The earliest symptom of IPF is shortness of breath with exertion or strenuous activity. Many people ignore this symptom or ascribe it to being old or out of shape and simply reduce the amount of physical activity they do. For example, earlier in the course of IPF, you may notice shortness of breath only when running or hurrying to catch a bus. Later in the course of IPF, you may notice shortness of breath when casually walking across the street.
IPF is isolated to the lungs, and does not cause eye or ear problems, chest pain, swelling or pain in the joints, or skin rash.

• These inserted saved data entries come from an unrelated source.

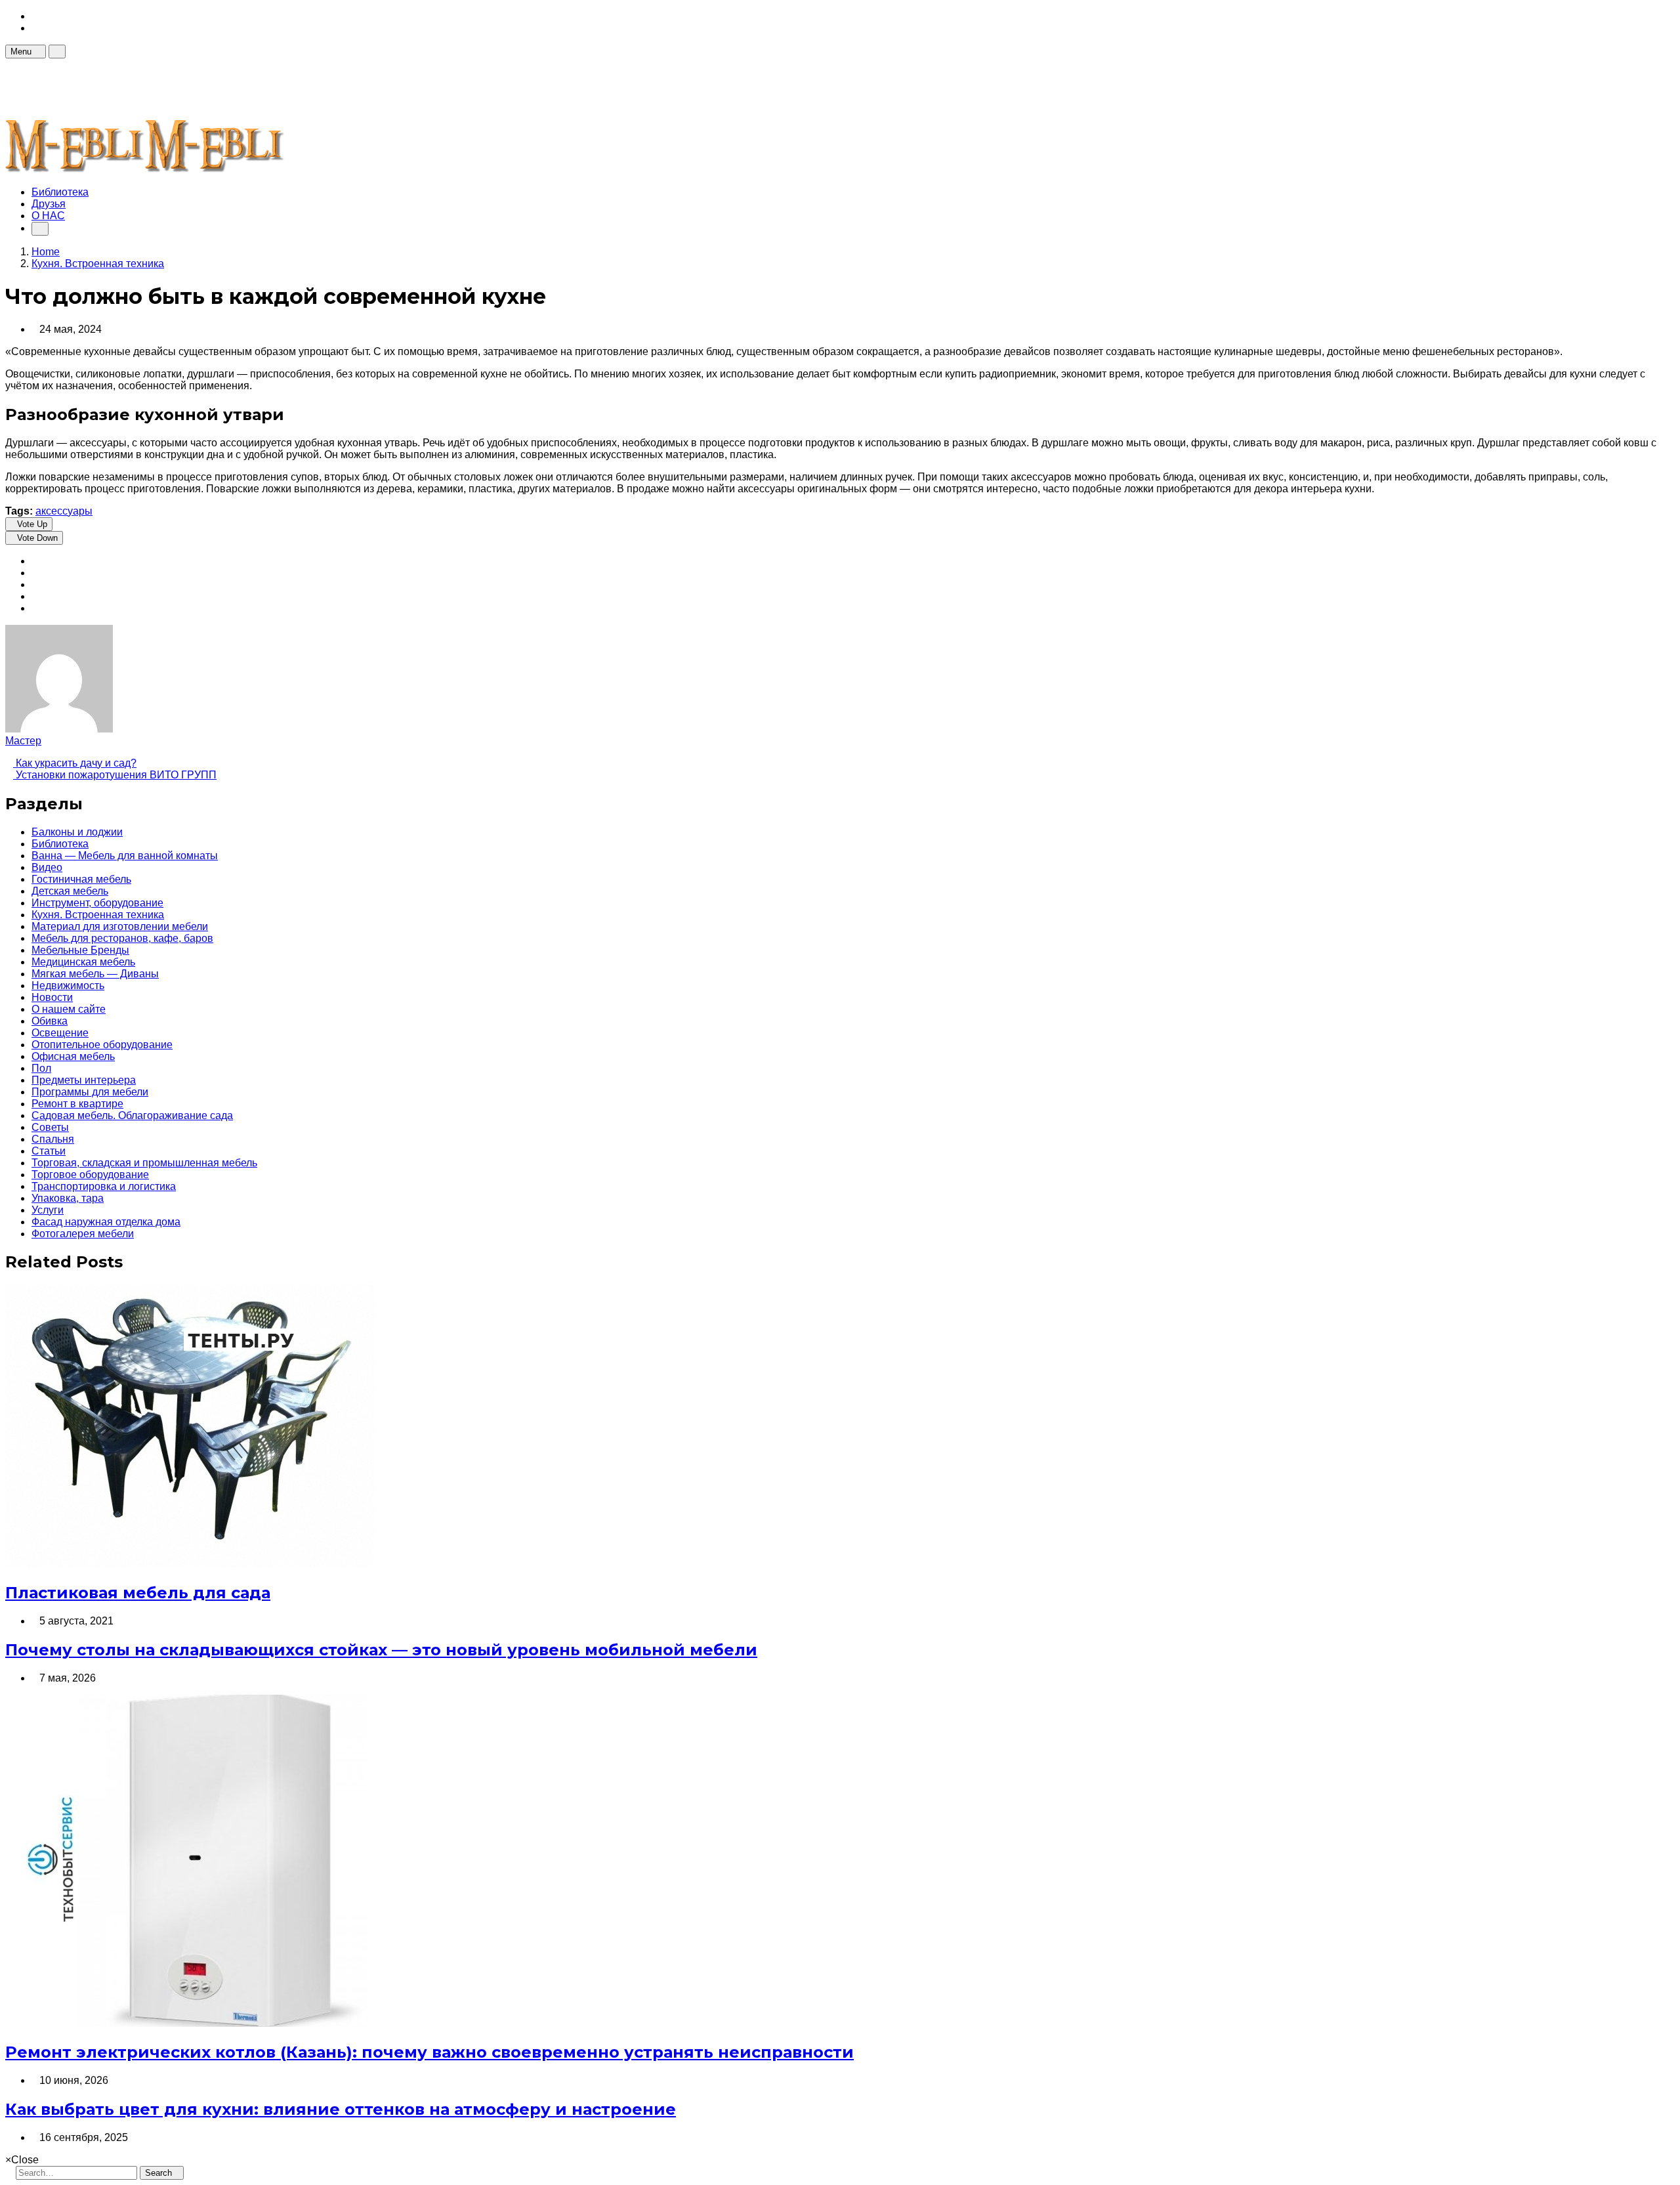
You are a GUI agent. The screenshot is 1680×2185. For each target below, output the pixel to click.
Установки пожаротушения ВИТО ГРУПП (115, 774)
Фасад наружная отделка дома (106, 1221)
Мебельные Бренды (80, 950)
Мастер (23, 740)
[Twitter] (35, 27)
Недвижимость (68, 985)
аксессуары (64, 511)
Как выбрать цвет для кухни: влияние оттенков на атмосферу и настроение (340, 2109)
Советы (50, 1127)
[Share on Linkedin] (35, 608)
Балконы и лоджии (77, 832)
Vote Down (37, 538)
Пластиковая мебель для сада (137, 1592)
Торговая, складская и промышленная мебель (144, 1162)
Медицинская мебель (83, 961)
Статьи (49, 1150)
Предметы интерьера (84, 1080)
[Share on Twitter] (35, 572)
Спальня (53, 1139)
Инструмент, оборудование (97, 902)
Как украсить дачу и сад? (74, 763)
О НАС (48, 215)
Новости (52, 997)
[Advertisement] (244, 87)
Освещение (60, 1032)
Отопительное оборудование (102, 1044)
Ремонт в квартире (77, 1103)
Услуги (48, 1210)
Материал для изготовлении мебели (120, 926)
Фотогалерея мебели (83, 1233)
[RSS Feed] (35, 16)
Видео (47, 867)
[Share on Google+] (35, 584)
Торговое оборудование (90, 1174)
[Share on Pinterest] (35, 596)
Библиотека (60, 192)
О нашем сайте (69, 1009)
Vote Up (32, 524)
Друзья (49, 203)
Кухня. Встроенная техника (98, 914)
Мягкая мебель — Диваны (95, 973)
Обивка (50, 1021)
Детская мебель (70, 891)
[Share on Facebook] (35, 560)
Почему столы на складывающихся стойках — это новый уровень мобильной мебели (381, 1649)
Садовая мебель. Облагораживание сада (132, 1115)
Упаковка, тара (68, 1198)
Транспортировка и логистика (104, 1186)
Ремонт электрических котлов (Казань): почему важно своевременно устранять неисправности (429, 2052)
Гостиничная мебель (81, 879)
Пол (41, 1068)
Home (46, 251)
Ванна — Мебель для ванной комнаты (125, 855)
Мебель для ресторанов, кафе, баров (122, 938)
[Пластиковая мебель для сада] (190, 1563)
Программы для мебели (90, 1091)
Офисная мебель (73, 1056)
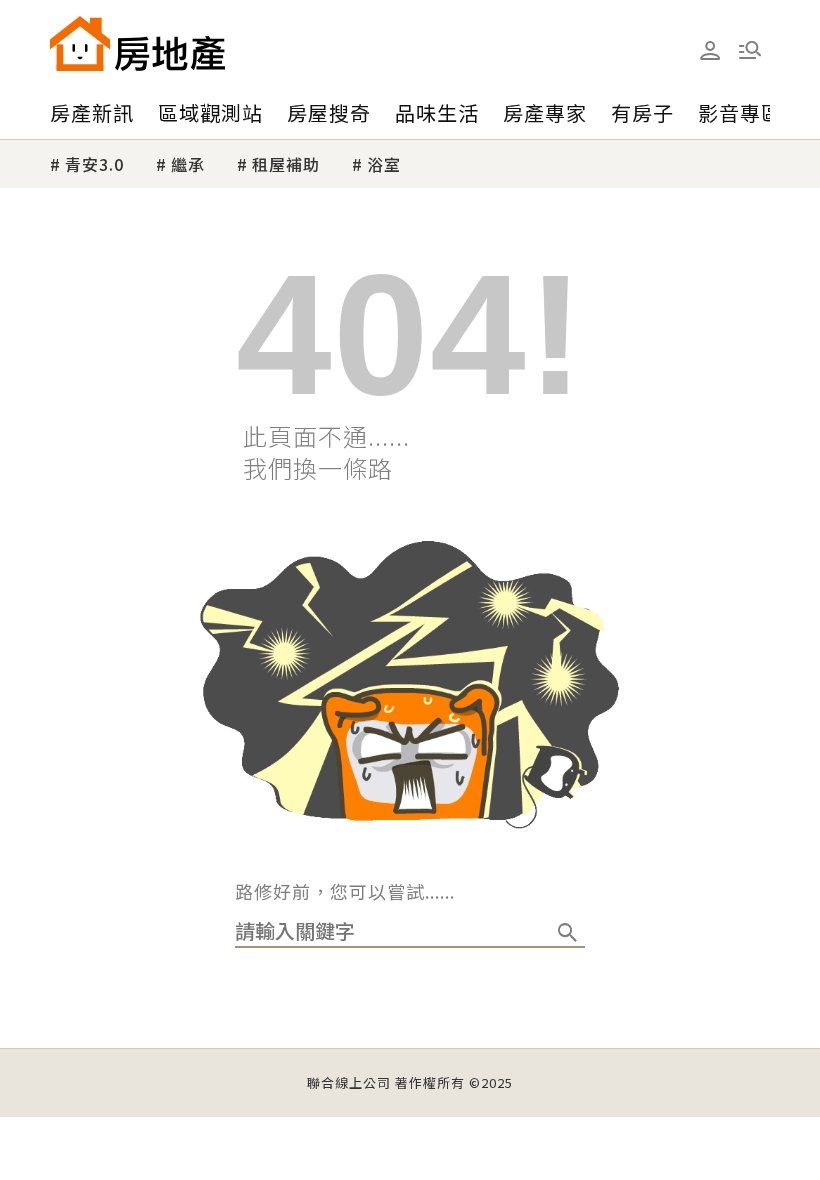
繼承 (188, 164)
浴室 (384, 164)
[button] (750, 50)
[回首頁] (137, 43)
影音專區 (740, 112)
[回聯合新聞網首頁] (80, 43)
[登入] (710, 51)
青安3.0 (94, 164)
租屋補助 (286, 164)
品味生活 (437, 112)
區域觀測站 (210, 112)
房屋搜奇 (329, 112)
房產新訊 (92, 112)
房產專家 (545, 112)
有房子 (642, 112)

Other common symptoms include a dry, hacking cough and fatigue. Symptoms of IPF may develop and worsen gradually or, less commonly, they may also worsen rapidly. Instances of acute IPF worsening occur in about 10 percent of people. This is called an acute exacerbation of IPF. The cause of acute exacerbations is unknown, but lung infections may play a role.
Idiopathic pulmonary fibrosis is typically a life-shortening condition. Studies have shown that the median survival among people with IPF is 3-5 years from the time of diagnosis. This means that, in those studies, by 3-5 years after diagnosis, 50 percent of people with IPF have died and 50 percent are alive.